Exercise requirements:
An exact copy is needed of the lines from the one that contains "Instruction: Sort by" through the final line of the data below, with pictures left out.

(Collected data)
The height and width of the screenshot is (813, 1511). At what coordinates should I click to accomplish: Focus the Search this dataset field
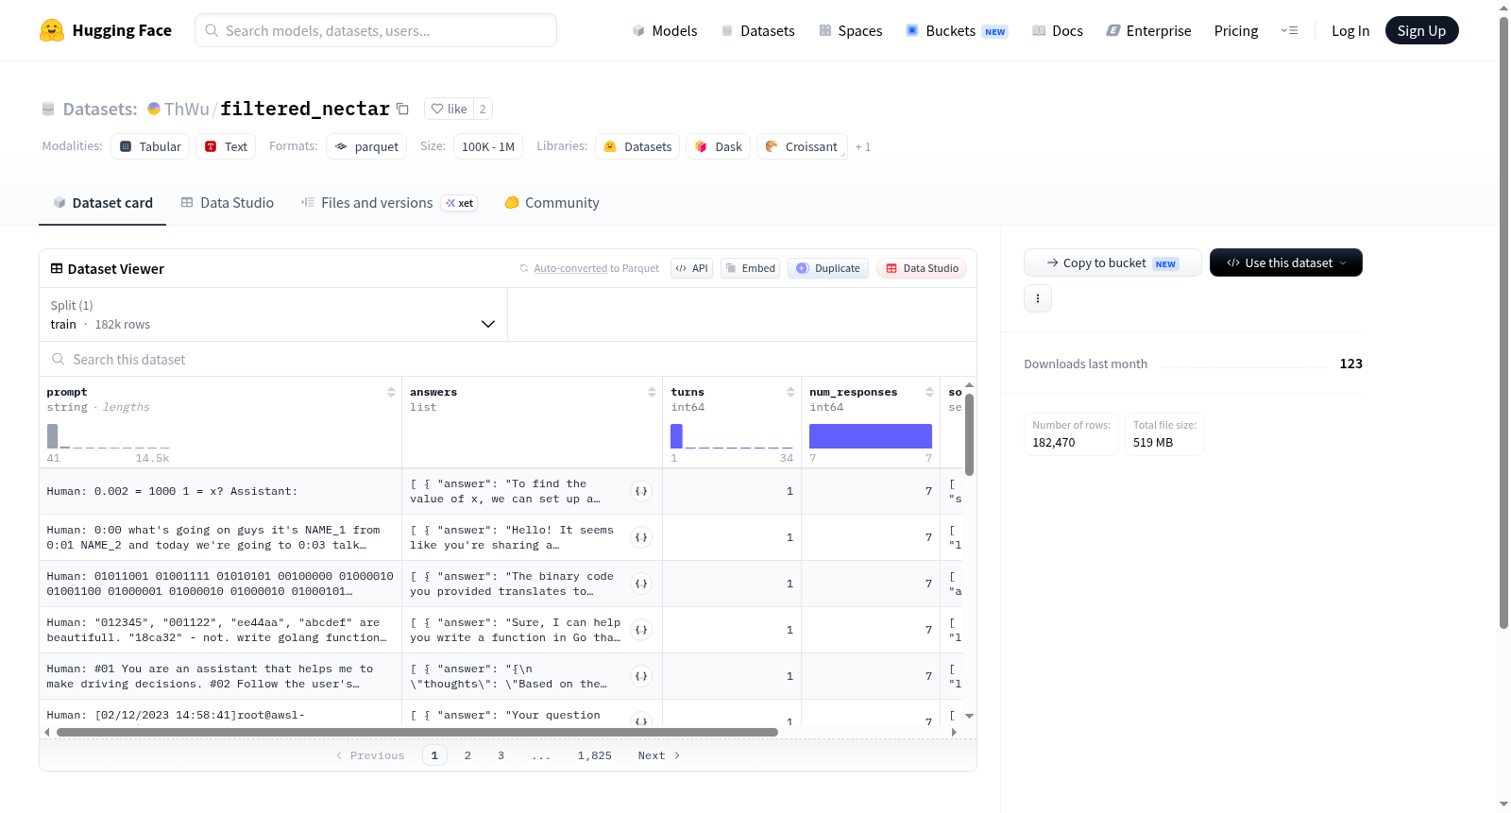pos(508,359)
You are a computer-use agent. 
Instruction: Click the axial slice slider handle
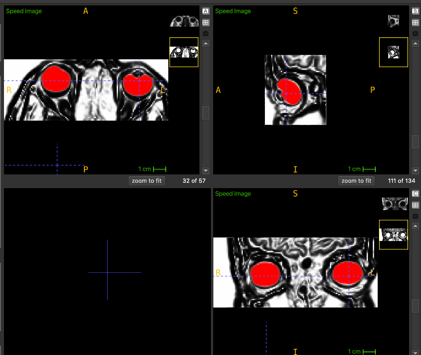206,113
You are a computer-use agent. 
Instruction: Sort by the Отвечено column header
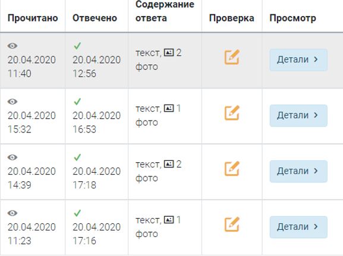(x=95, y=18)
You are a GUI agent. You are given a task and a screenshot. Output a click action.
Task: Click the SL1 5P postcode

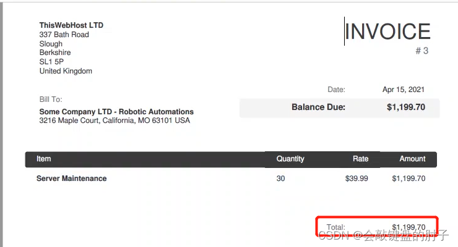51,62
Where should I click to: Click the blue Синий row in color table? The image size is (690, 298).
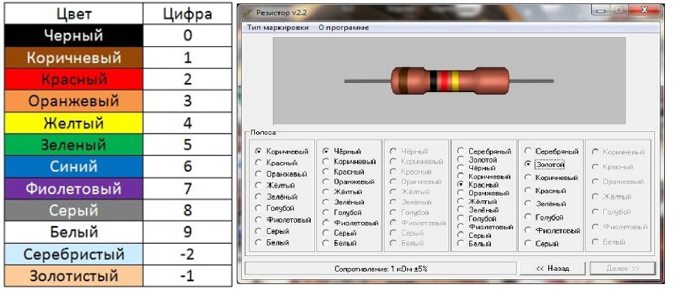pos(73,167)
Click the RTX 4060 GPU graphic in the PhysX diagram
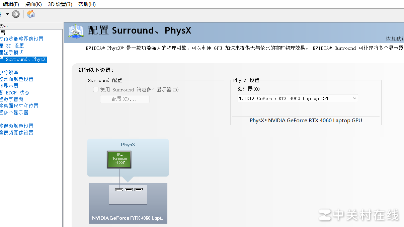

The completed task:
Instruction: Sort by the Отвечено column header
(x=95, y=18)
You are a GUI agent. You are given a task and a screenshot. Output a click action.
Task: Click the SL1 5P postcode

51,62
Where should I click to: Click the blue Синий row in color table? The image size is (690, 298).
pos(73,167)
Click the RTX 4060 GPU graphic in the PhysX diagram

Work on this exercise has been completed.